Records for this task -
* * * * * * * * *
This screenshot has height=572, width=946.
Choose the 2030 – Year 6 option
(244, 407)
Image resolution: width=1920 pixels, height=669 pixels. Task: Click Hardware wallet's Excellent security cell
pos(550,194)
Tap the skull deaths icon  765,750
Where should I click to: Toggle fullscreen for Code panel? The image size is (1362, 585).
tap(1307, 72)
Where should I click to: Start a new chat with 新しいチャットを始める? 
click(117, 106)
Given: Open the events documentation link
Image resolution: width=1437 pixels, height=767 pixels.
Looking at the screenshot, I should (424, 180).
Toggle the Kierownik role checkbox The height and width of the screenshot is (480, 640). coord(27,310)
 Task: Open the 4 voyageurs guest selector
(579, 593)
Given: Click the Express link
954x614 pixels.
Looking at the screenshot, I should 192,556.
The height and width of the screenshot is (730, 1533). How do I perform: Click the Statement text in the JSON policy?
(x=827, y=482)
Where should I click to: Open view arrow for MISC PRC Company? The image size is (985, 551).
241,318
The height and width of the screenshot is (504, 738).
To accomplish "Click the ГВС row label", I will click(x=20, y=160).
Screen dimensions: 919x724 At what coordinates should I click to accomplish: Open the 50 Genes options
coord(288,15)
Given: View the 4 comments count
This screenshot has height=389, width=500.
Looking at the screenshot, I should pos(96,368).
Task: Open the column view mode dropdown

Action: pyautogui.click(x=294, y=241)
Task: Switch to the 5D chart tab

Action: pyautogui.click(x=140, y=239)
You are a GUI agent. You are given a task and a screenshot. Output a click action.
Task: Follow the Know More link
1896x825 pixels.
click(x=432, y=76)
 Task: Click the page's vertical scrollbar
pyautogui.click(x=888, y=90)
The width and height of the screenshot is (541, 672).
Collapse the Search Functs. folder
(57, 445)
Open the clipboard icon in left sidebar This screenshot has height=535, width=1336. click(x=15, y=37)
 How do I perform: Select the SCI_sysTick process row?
* * * * * * * * *
What to work on - Copy whichever lines in the listing above contain the word "link".

Reply -
Given: Open the events documentation link
Given: Click the Express link
Task: Follow the Know More link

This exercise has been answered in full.